In a collaborative work with the Charité studying gender effects in cardiac hypertrophy and failure, the group generates and characterizes animal models with altered androgen receptor expression in distinct cell types of the heart.
Importins are essential components of the machinery that transports proteins into the nucleus of eukaryotic cells. In an approach to study the physiological function of alpha importins we have generated knockout mice for all five known paralogs in the mouse. The most obvious phenotype was discovered in mice lacking importin alpha7: Both sexes of these animals are infertile. The molecular basis of this phenotype is currently analyzed. In addition, we could show that the absence of importin alpha5 during mouse development does not significantly interfere with neuronal differentiation and proper brain development, in contrast to the prediction based on a study in cell culture. Comparative studies on alpha-importin deficient mice and cells derived from them will allow to discover novel redundancies and specificities in nuclear transport.
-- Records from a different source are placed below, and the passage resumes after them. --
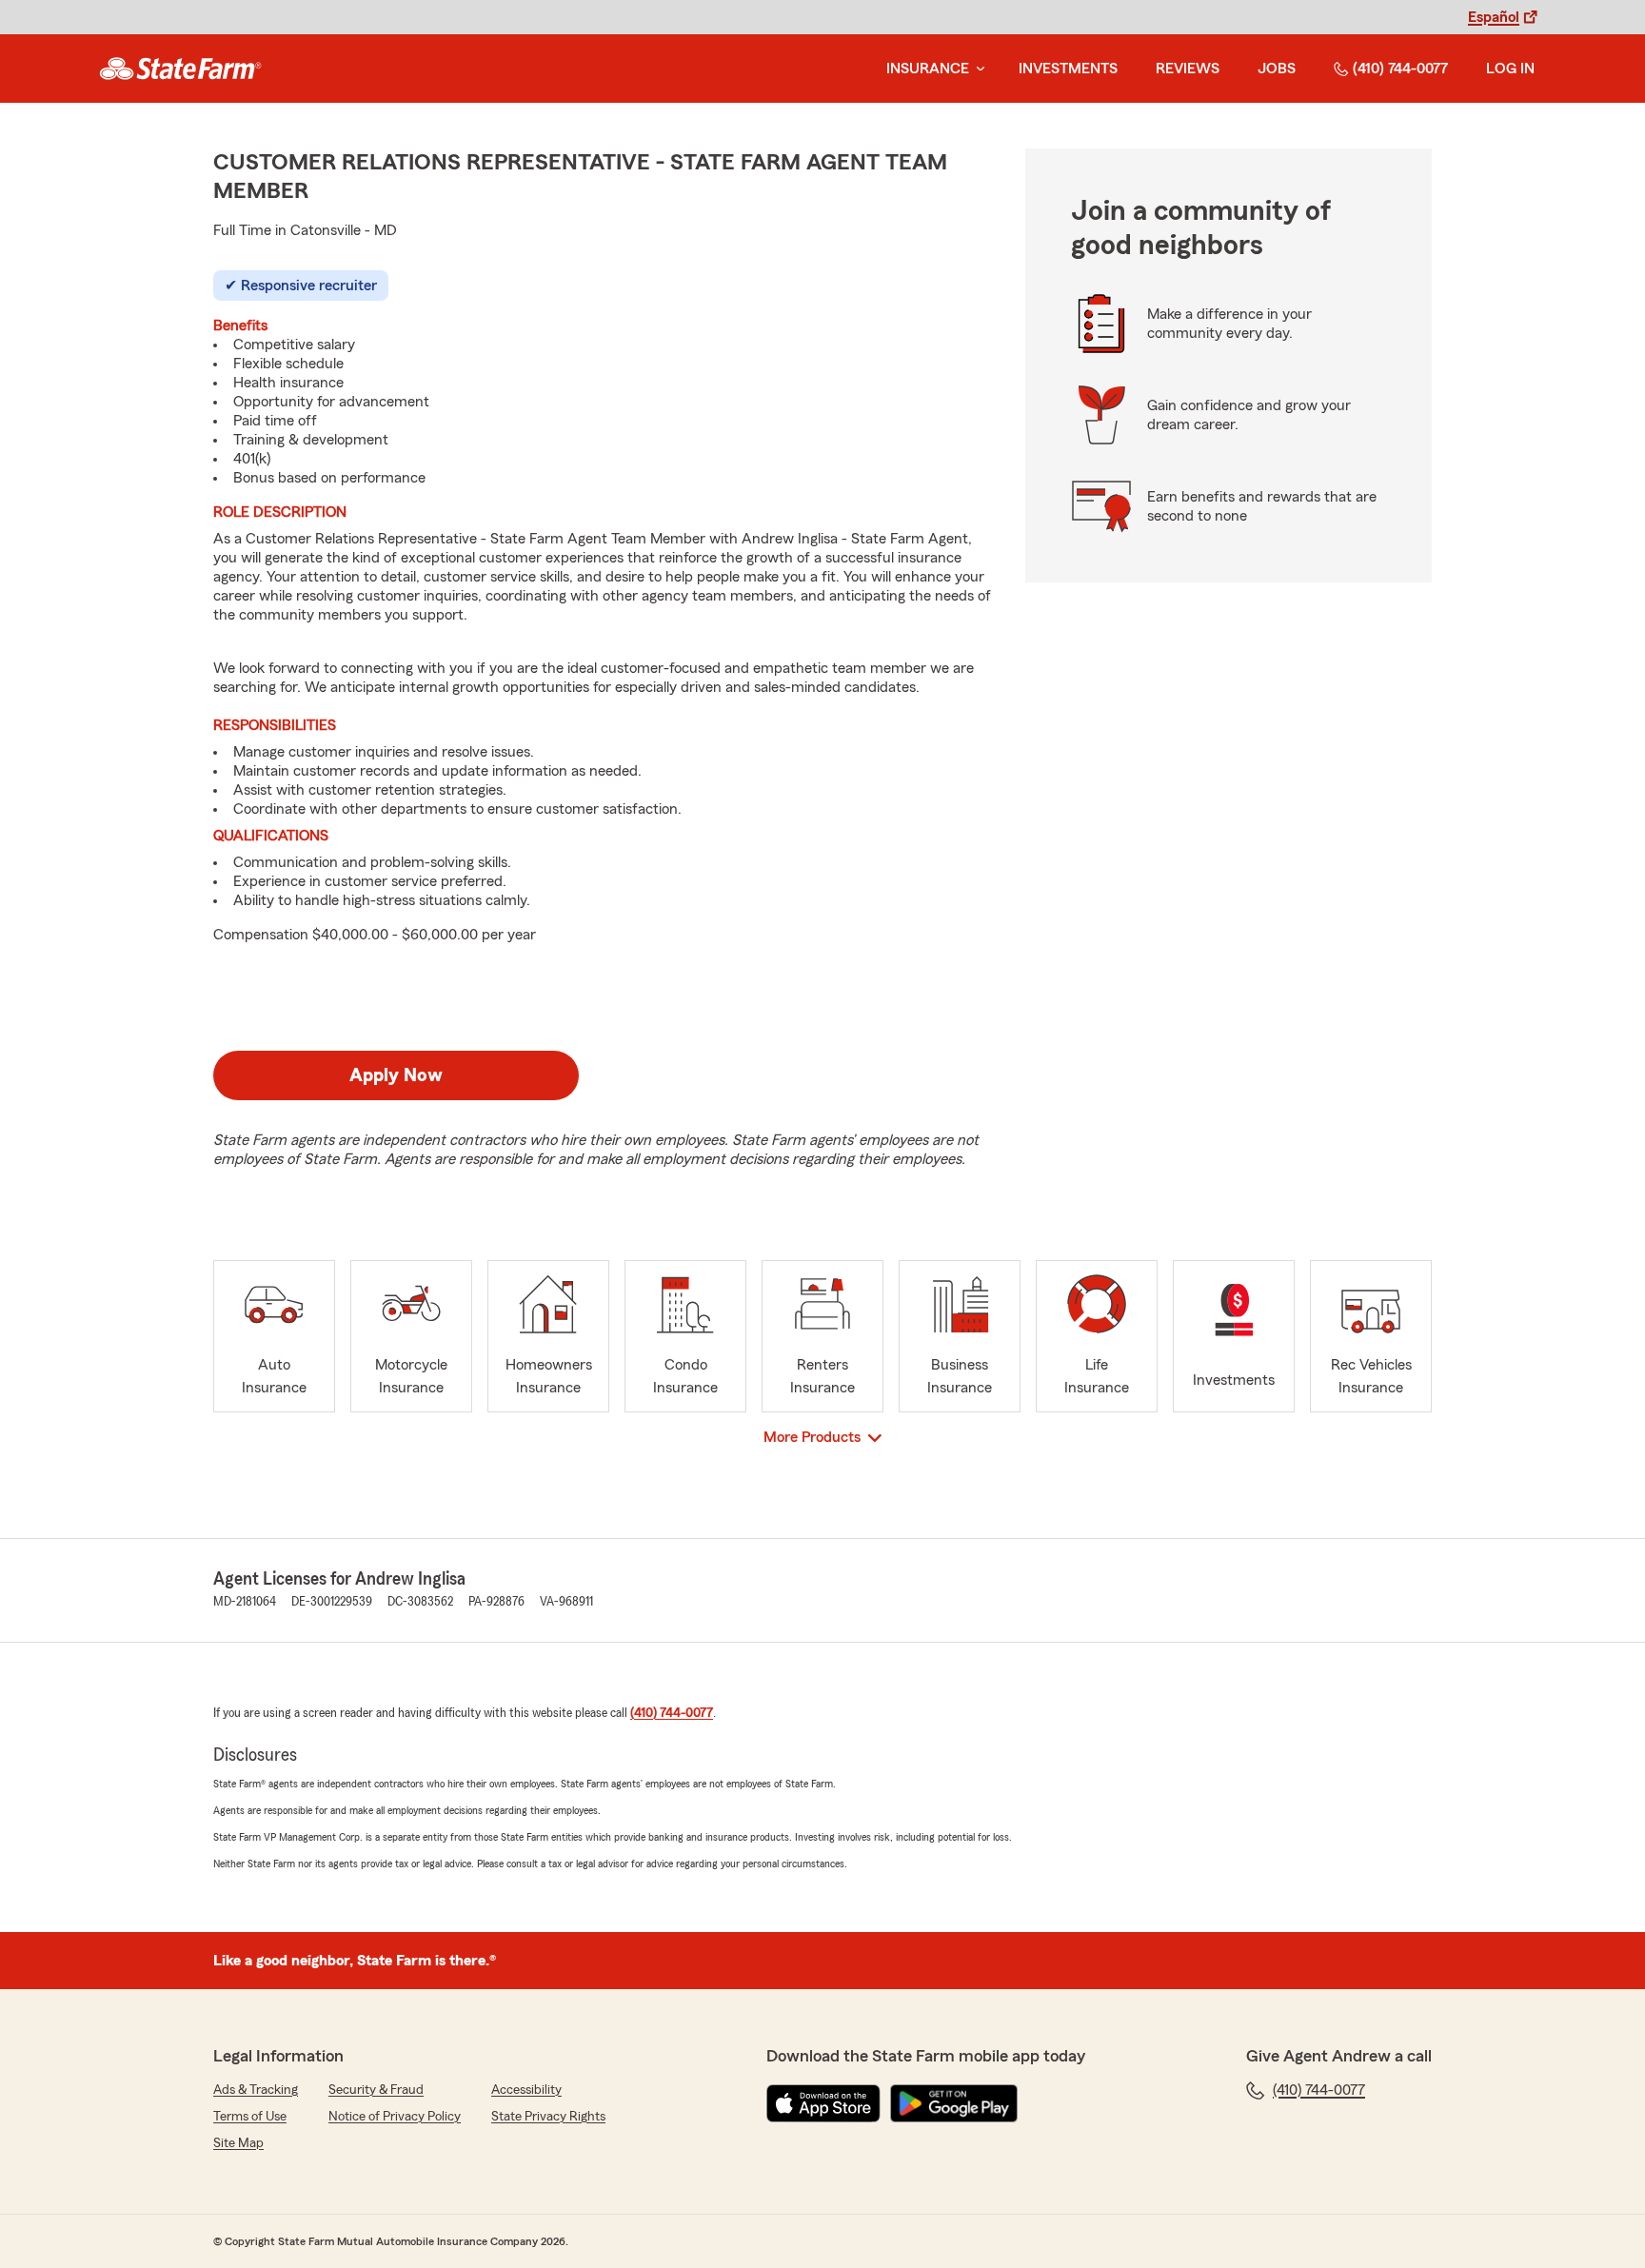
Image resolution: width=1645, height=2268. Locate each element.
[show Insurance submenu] (976, 69)
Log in (1510, 68)
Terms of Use (250, 2116)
Transgenic and stem cell technology
The group has also a strong emphasis in the field of rat embryology and stem cell research. The rat is the preferred animal in physiological and behavioural studies. However so far, there is no reliable method of generating targeted genetic alterations in these species. In order to obtain rat pluripotent stem cells two methodologies were applied in our group: isolation of ES (embryonic stem) from rat preimplantation embryos and generation of induced pluripotent stem (iPS) cells from fibroblasts upon infection with lentiviruses carrying pluripotency genes. These cells are used to explore the signalling cascades underlying mechanisms of pluripotency in the rat, to develop protocols in regenerative therapy, and to establish homologous recombination and thereby allowing gene targeting in the rat. Furthermore, transgenic rats have been produced carrying constructs, which express small interference RNAs suited to downregulate specific genes. The first target gene was the insulin receptor yielding a unique inducible rat model for diabetes mellitus type 2.